One of my favorite skills from Acceptance and Commitment Therapy is the ACE skill which is also known as dropping anchor.
Imagine you’re on a boat that is trying to get into the harbor. And suddenly there is a huge storm that appears out of nowhere. There are huge waves rocking the boat, horizontal rain, high winds. What should the boat do? If it tries to continue moving towards the harbor, it’s likely going to crash against the rocks, capsize, or get swept out to the sea. So, the boat needs to drop its anchor and wait for the storm to pass.
Same thing for us when we’re hit by an emotional storm. If we’re suddenly overwhelmed by anxiety or rage or guilt or shame, and we try to take action when the emotions are raging, we’re at great risk of making the situation worse. So, these are perfect times for dropping our own anchor to ride out the storm and to get grounded. We can do that with the ACE skill:
- Acknowledge our thoughts and feelings
- “I’m noticing there’s a lot of anxiety/anger/guilt/shame/hurt present”
- “I’m having the thought I want to punch that guy in the face”

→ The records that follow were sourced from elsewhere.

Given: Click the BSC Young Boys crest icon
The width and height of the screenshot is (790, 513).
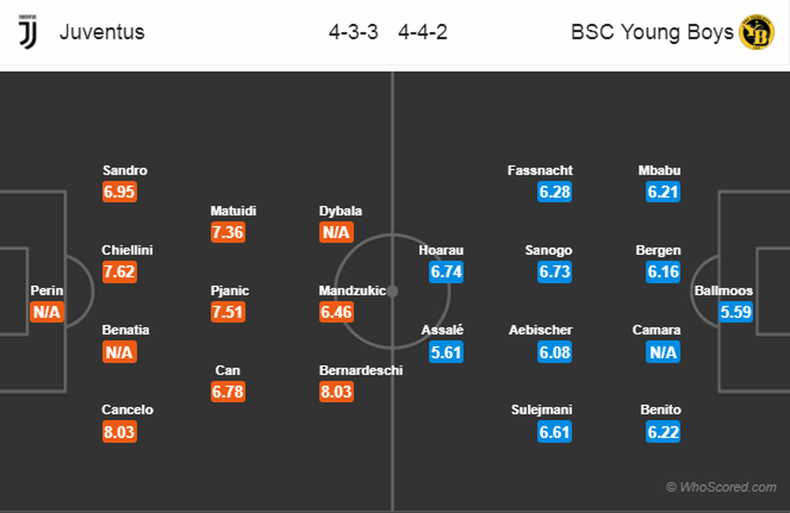Looking at the screenshot, I should (x=756, y=32).
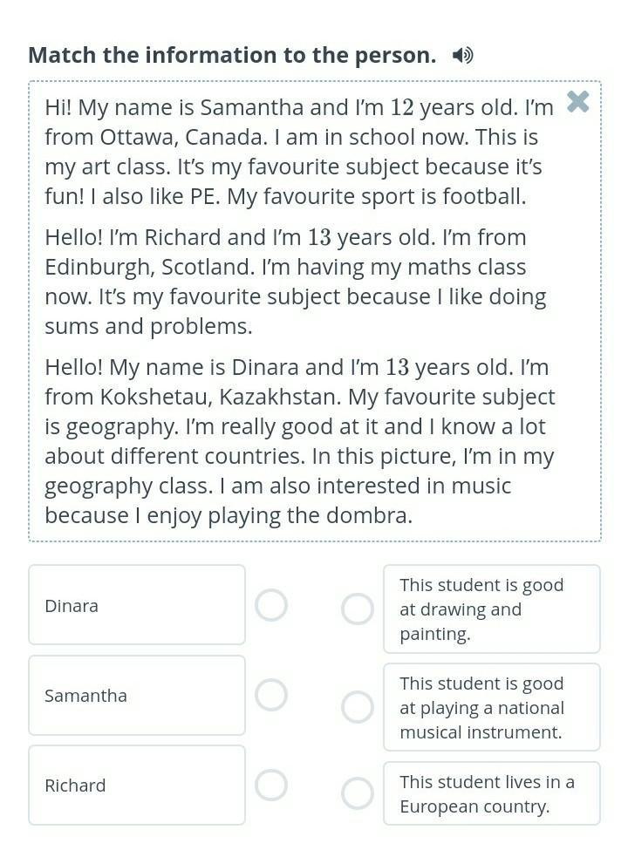Click the word 'Edinburgh' in Richard's paragraph
Viewport: 628px width, 864px height.
(x=95, y=267)
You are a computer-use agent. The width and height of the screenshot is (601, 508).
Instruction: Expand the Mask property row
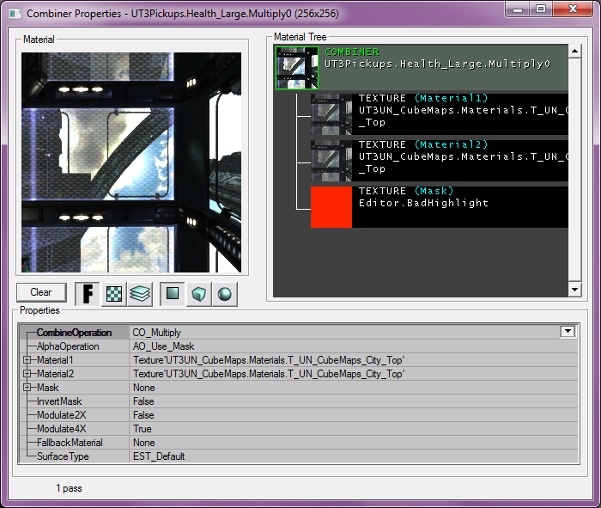point(27,388)
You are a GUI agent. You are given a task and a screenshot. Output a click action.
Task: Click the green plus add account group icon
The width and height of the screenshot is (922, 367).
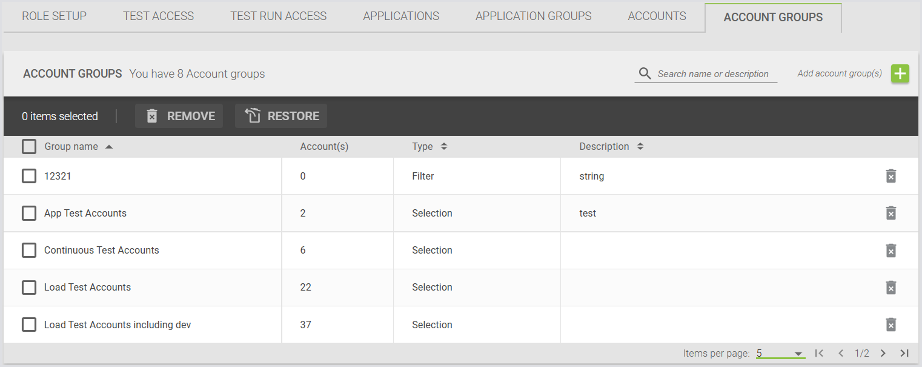click(x=900, y=73)
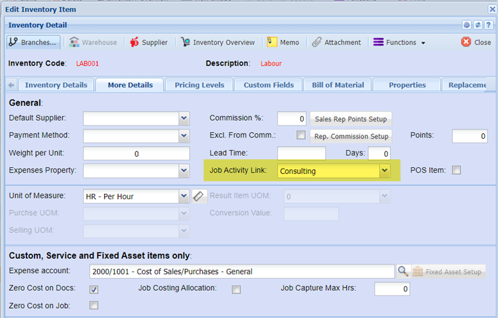The image size is (498, 318).
Task: Click the Attachment paperclip button
Action: pyautogui.click(x=337, y=42)
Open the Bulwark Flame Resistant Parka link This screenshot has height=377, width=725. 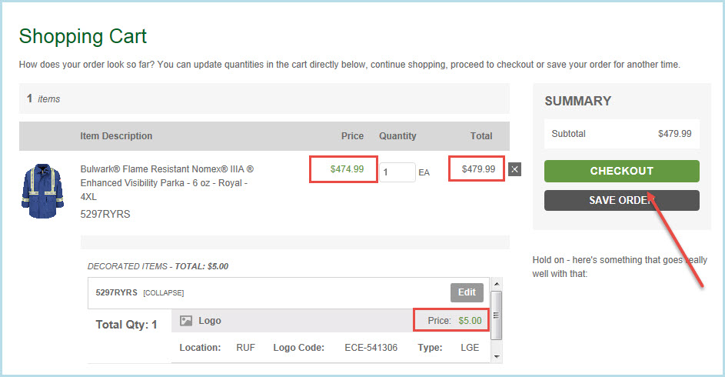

- “I’m having the thought that I’ll never be able to recover from this”
- Connect with our body
- Do any type of movement like clenching and unclenching fists, stretching, or yoga poses
- Notice with curiosity any body sensations and watch them and how they fluctuate and change moment-to-moment
- Try sitting in a chair and pressing your feet into the ground
- Engage with the present moment
- Pay attention to what is actually present for you on a very literal level
- Look around the room that you’re in and describe objects that you see (shape, color, design)

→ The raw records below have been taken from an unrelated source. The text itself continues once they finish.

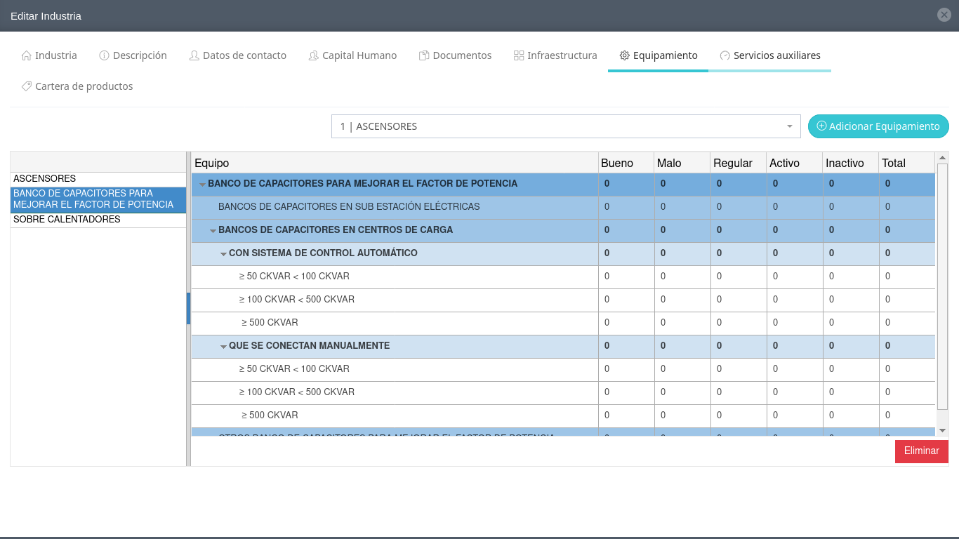Click the Documentos file icon
The image size is (959, 539).
[x=424, y=55]
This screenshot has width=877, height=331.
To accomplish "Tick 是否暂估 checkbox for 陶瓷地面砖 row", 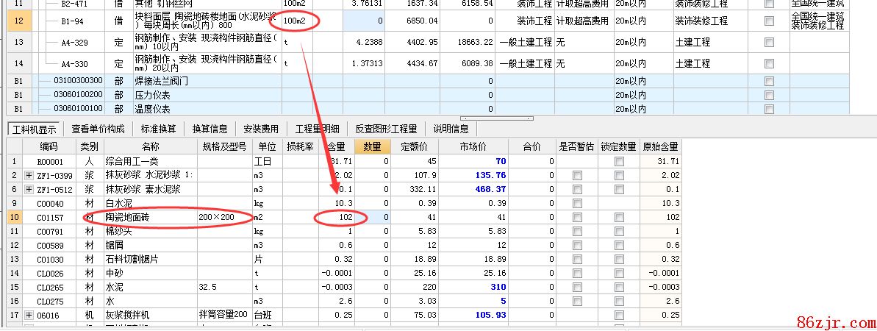I will tap(576, 217).
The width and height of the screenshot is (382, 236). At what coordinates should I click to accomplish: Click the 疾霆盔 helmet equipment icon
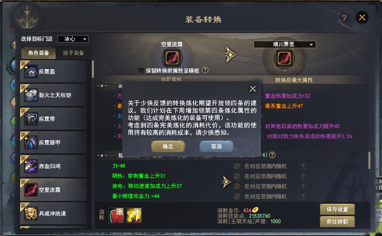point(31,71)
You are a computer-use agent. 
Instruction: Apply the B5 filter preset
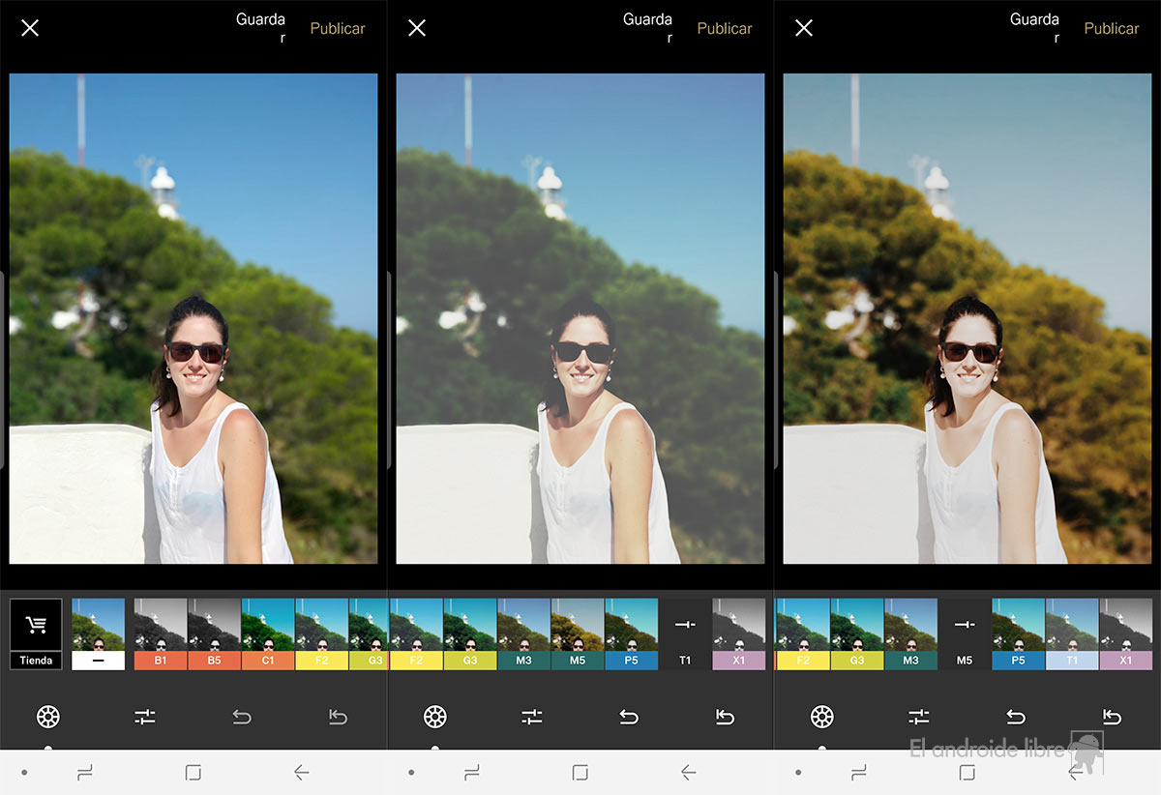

- Remind yourself of what time and day it is
- Ask yourself, what’s going to be helpful for me to focus on and then focus on whatever you identify

Now please note that in the same way that a ship dropping its anchor will not have any affect on the stormy weather, the ACE skill might not get rid of the emotional storm you’re experiencing But that’s not the goal of this skill anyway. It’s to help you stay grounded or anchored until the storm passes, and then you can more effectively respond to the situation later.
You can practice this skill throughout the day, even for a few seconds, and even if no emotional storm is present. I sometimes practice the ACE skill when brushing my teeth!